* [Task directions]: The full listing is to be returned exactly as given, but without pictures.

○ ○ ○ ○ ○

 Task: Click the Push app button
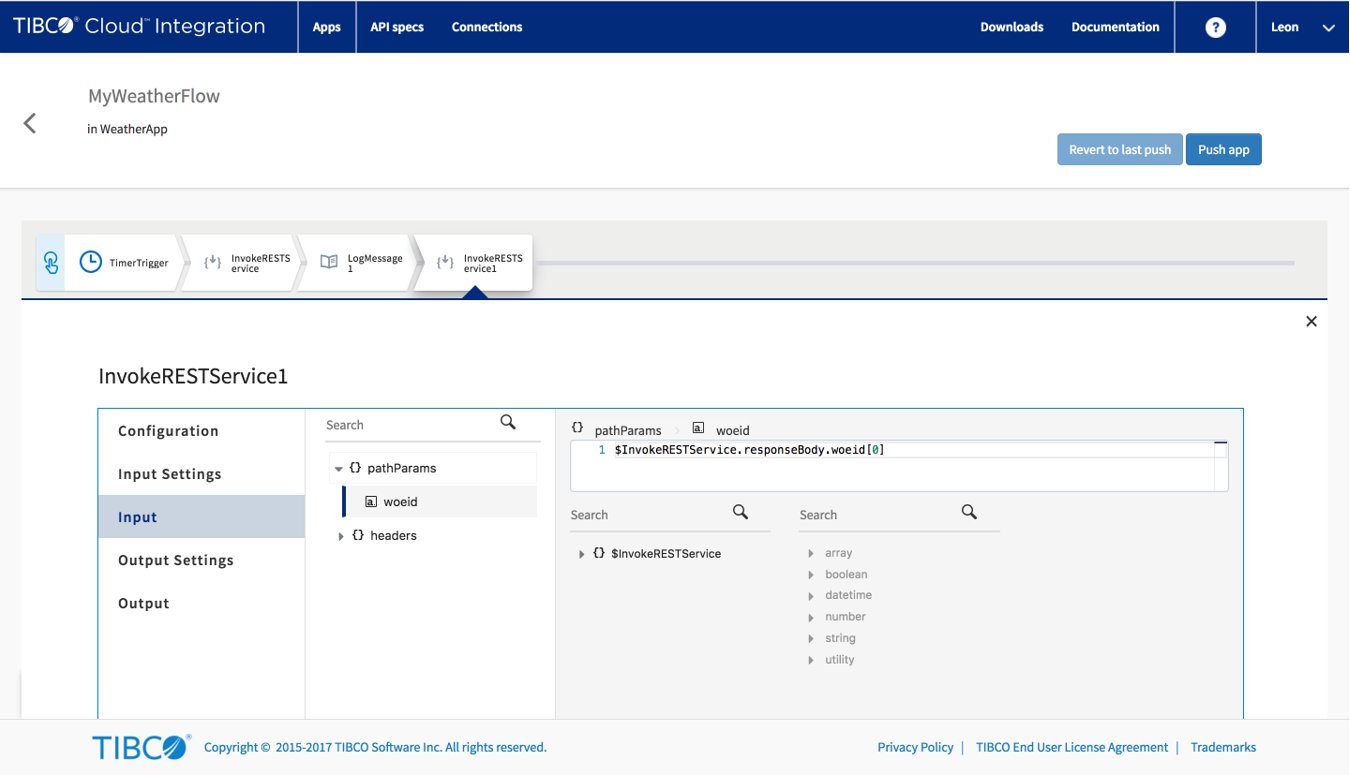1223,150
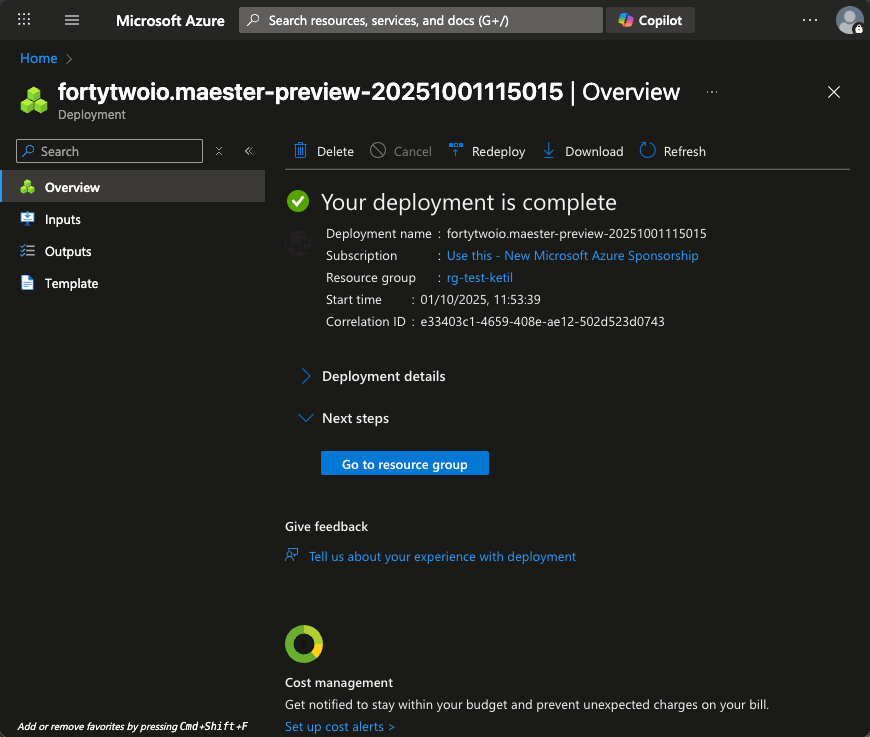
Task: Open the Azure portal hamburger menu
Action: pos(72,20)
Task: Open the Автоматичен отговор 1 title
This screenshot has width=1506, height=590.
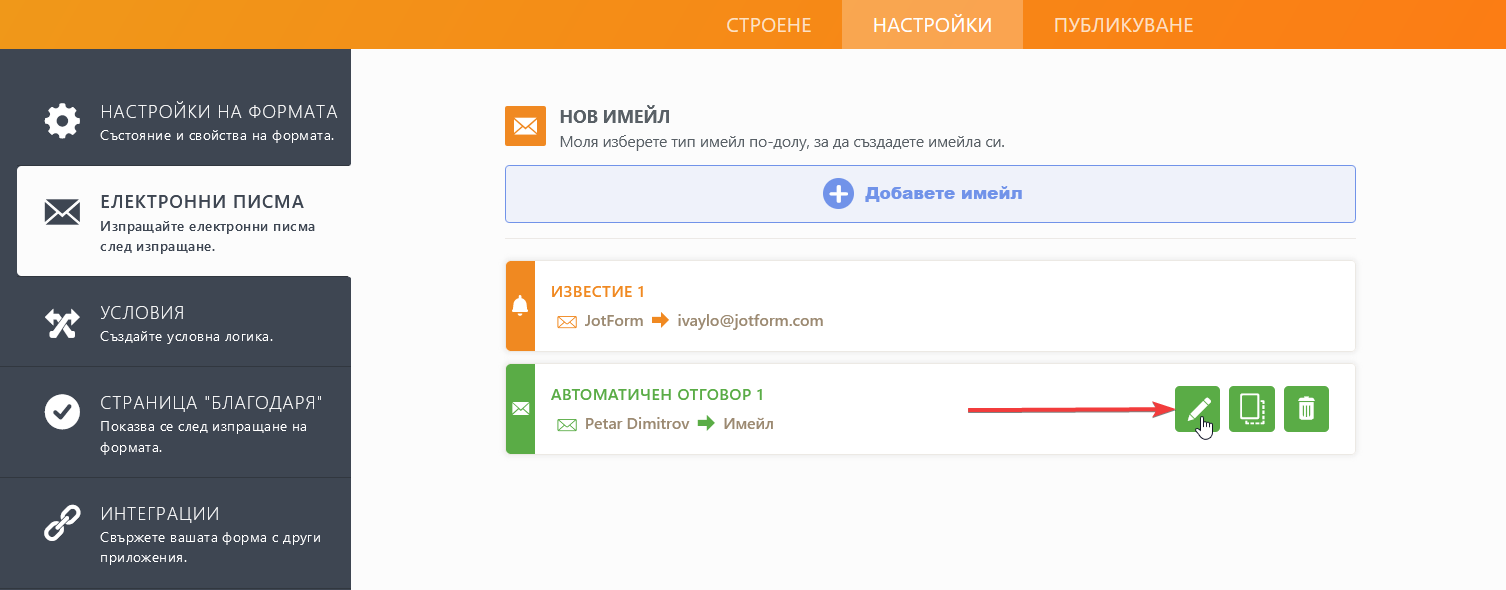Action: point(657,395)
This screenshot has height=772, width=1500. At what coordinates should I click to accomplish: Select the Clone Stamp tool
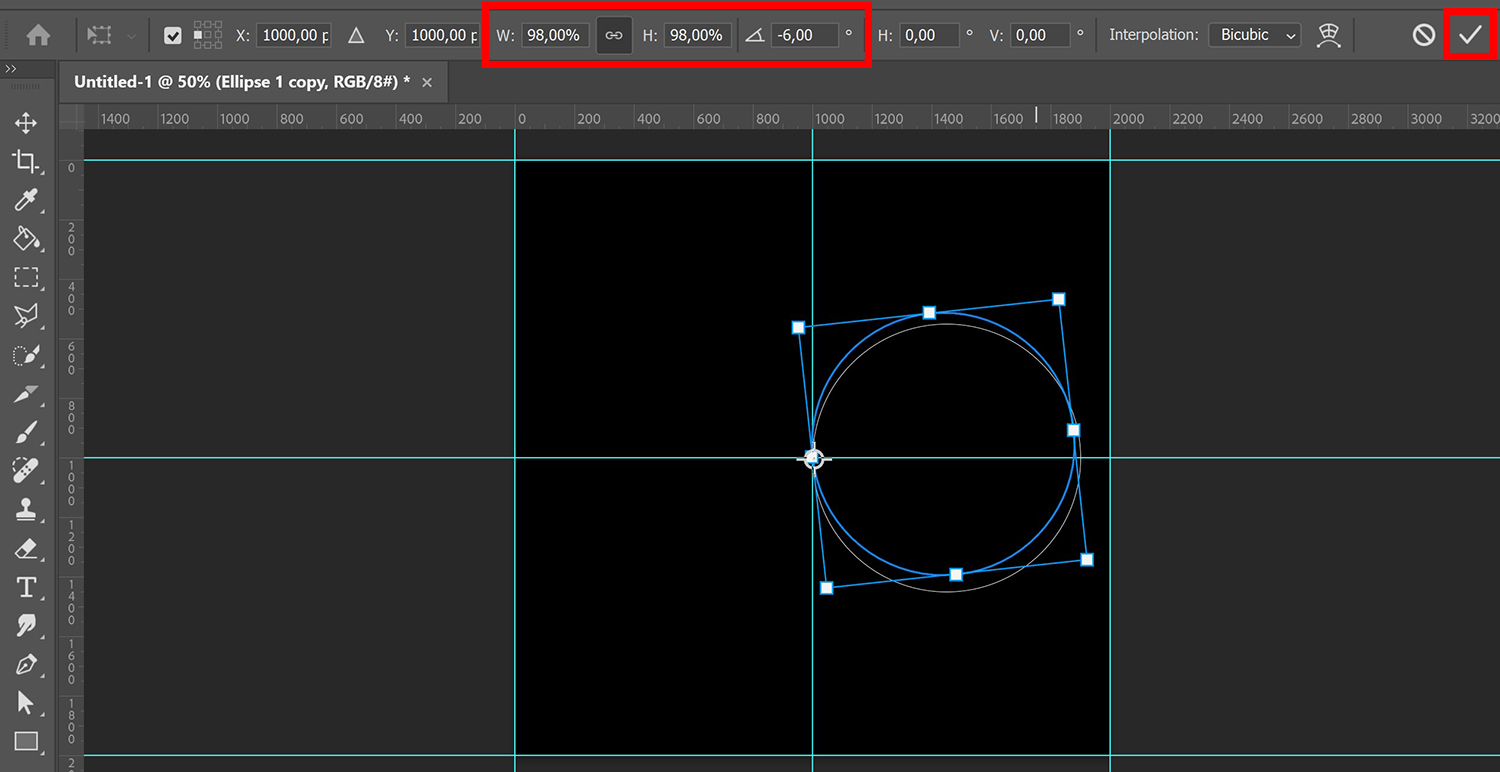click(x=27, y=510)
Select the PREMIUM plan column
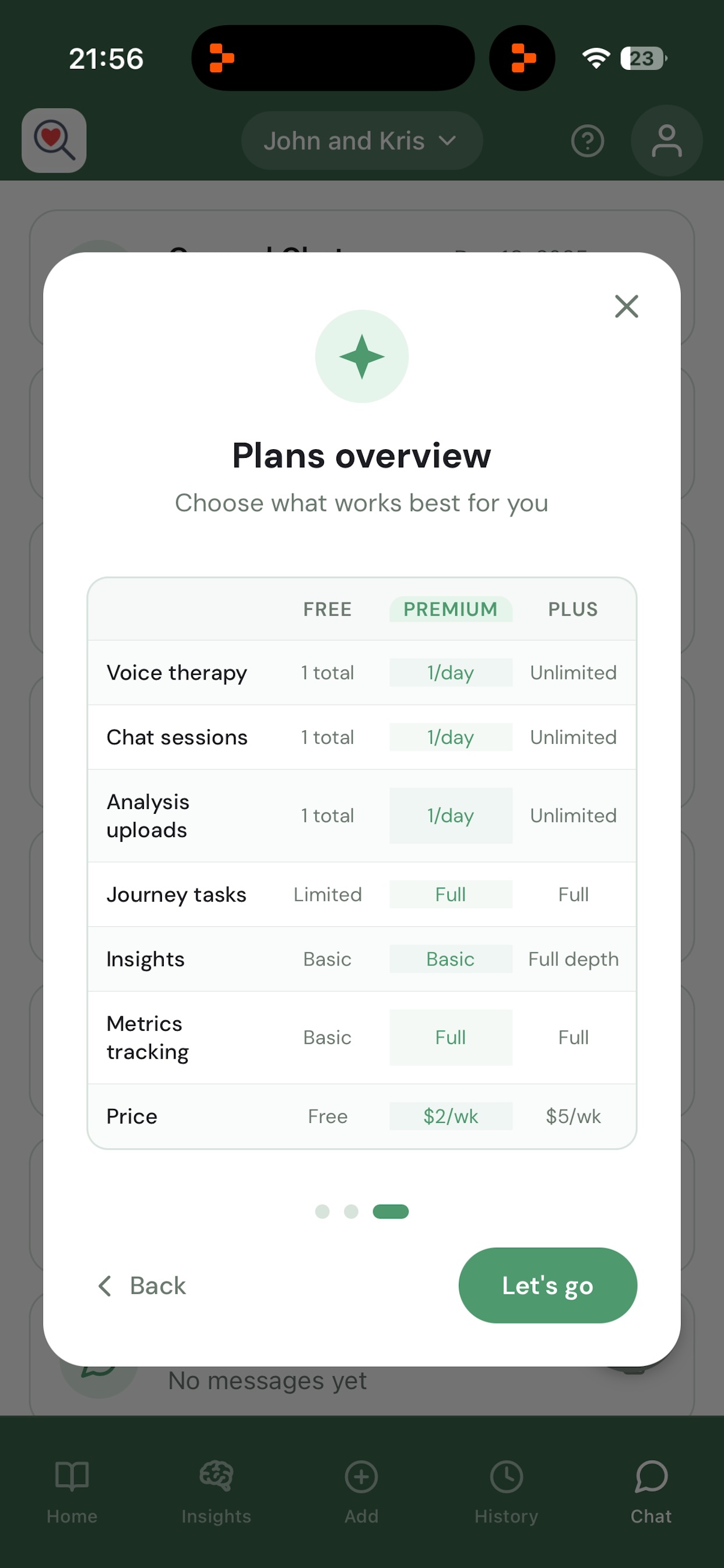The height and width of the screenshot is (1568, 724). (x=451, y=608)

○ ○ ○ ○ ○

* [Output of the task]:
 Task: Click the Push app button
1223,150
Task: Open the Azure portal hamburger menu
Action: pos(72,20)
Task: Open the Автоматичен отговор 1 title
This screenshot has width=1506, height=590.
Action: point(657,395)
This screenshot has height=772, width=1500. At what coordinates should I click to accomplish: Select the Clone Stamp tool
click(x=27, y=510)
Select the PREMIUM plan column
The height and width of the screenshot is (1568, 724). (x=451, y=608)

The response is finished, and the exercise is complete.